Working in the garage with her father, John Madsen, on cars, Madsen said the speed bug bit her at a young age.
Her father has the same passion, she said, but he has taken time off from racing to watch Madsen pursue her dream.
"I grew up watching my dad and his friends race," Madsen said. "I always wanted to be them and race the cars."
Madsen doesn't participate in any other organized sports because she hasn't found anything that can compare to the thrill of racing, she said.
"I just wanted to be in the car and experience that thrill," she said. "The driver doesn't know what's going to happen and that is exciting."
Being a "speed junkie," Madsen said there is no other feeling like being on the track.
Madsen said she also enjoys one other activity — music.
Being in the MCHS marching band, jazz band and concert band, she said she wanted to find a way to mix music and racing.
Before one of her races, Madsen said she turned on some of her music and it helped her "escape" from the surroundings.
"Music calms me down," she said. "It relaxes me, and I don't think about anything else except for what I am about to do next, which is race."
When it comes to being a girl who races, Madsen said she has heard one common misconception — girls can't race.
"Girls can do whatever a guy can," she said. "My rookie year, in my class, the top three finishers were women, with me on top."
After winning the track championship in the sport class, Madsen said she credited all the help she received from others to her success.
"My dad always told me to just catch the person in front of me," she said. "I didn't know much when I started, but (my dad) and his friends really helped to keep me safe."
Luckily, Madsen hasn't been involved in any big crashes.
"The worst accident I was in was when Izzy (Hitz) spun out in front of me," she said. "I only had a split second to think, but I just wanted to put myself in the best position to continue."
Isadora Hitz, or Izzy as Madsen calls her, is one of Madsen's best friends because of racing.

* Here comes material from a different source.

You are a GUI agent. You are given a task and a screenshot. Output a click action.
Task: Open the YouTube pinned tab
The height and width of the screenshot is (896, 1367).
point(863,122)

The two met when Madsen first started at the speedway, and the friendship quickly grew from the track, to off it, she said.
"We basically went from helping each other work on the cars to hanging out when we had free time," Madsen said.

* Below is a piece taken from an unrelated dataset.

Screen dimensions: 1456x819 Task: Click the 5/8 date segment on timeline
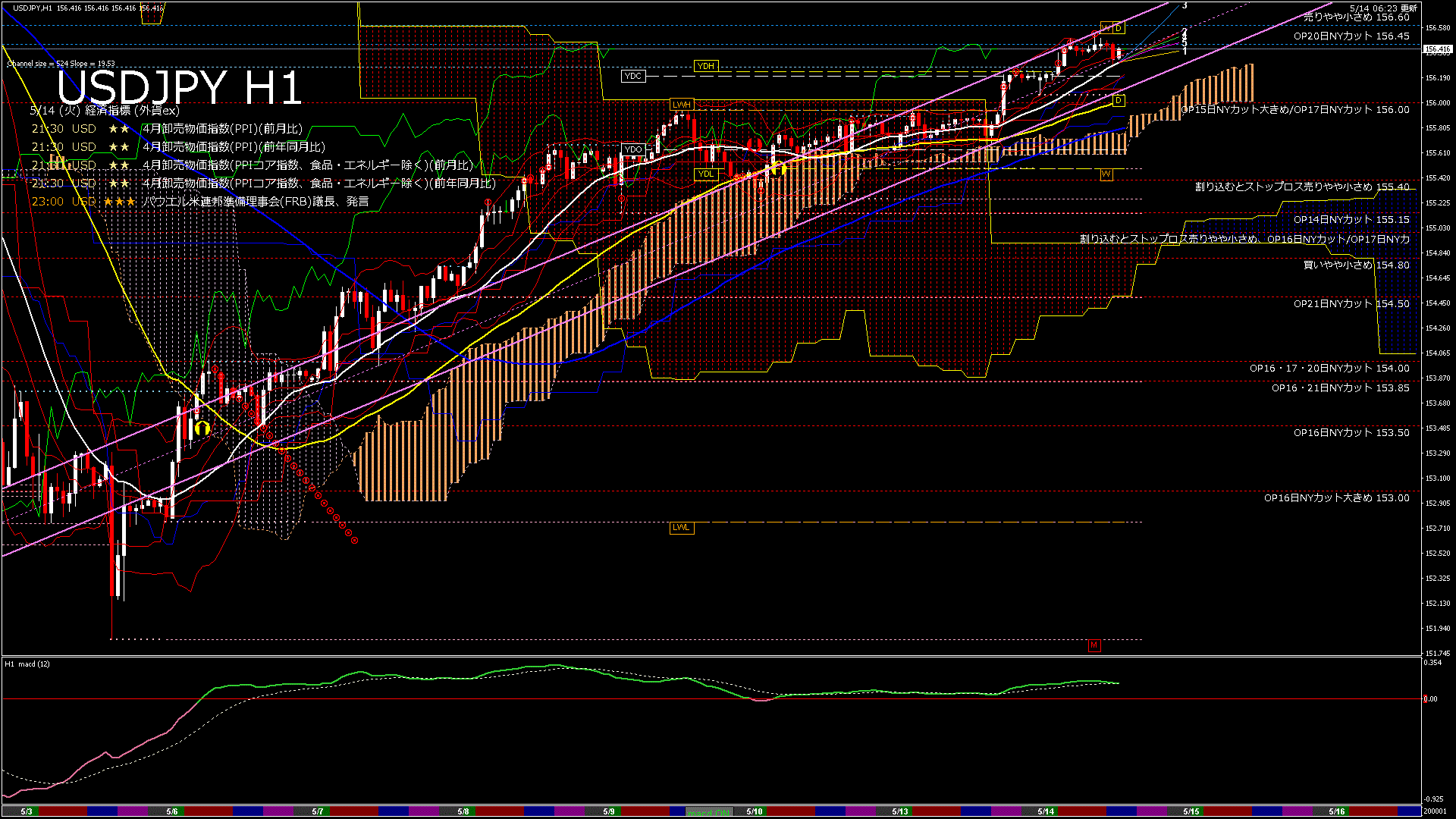click(x=463, y=811)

The girls have become so close, Madsen said, that they have a nickname — Quick Chicks Racing.
"I saw it one day in Grand Junction and thought it fit us perfectly," she said. "Izzy loved it and we just started calling ourselves that."
As Madsen approaches the end of her time at MCHS, she said she would like to keep racing after graduation.
"I want to go to other racetracks around Colorado," Madsen said. "I've only raced at Hayden so far, and I want to see what other places have to offer."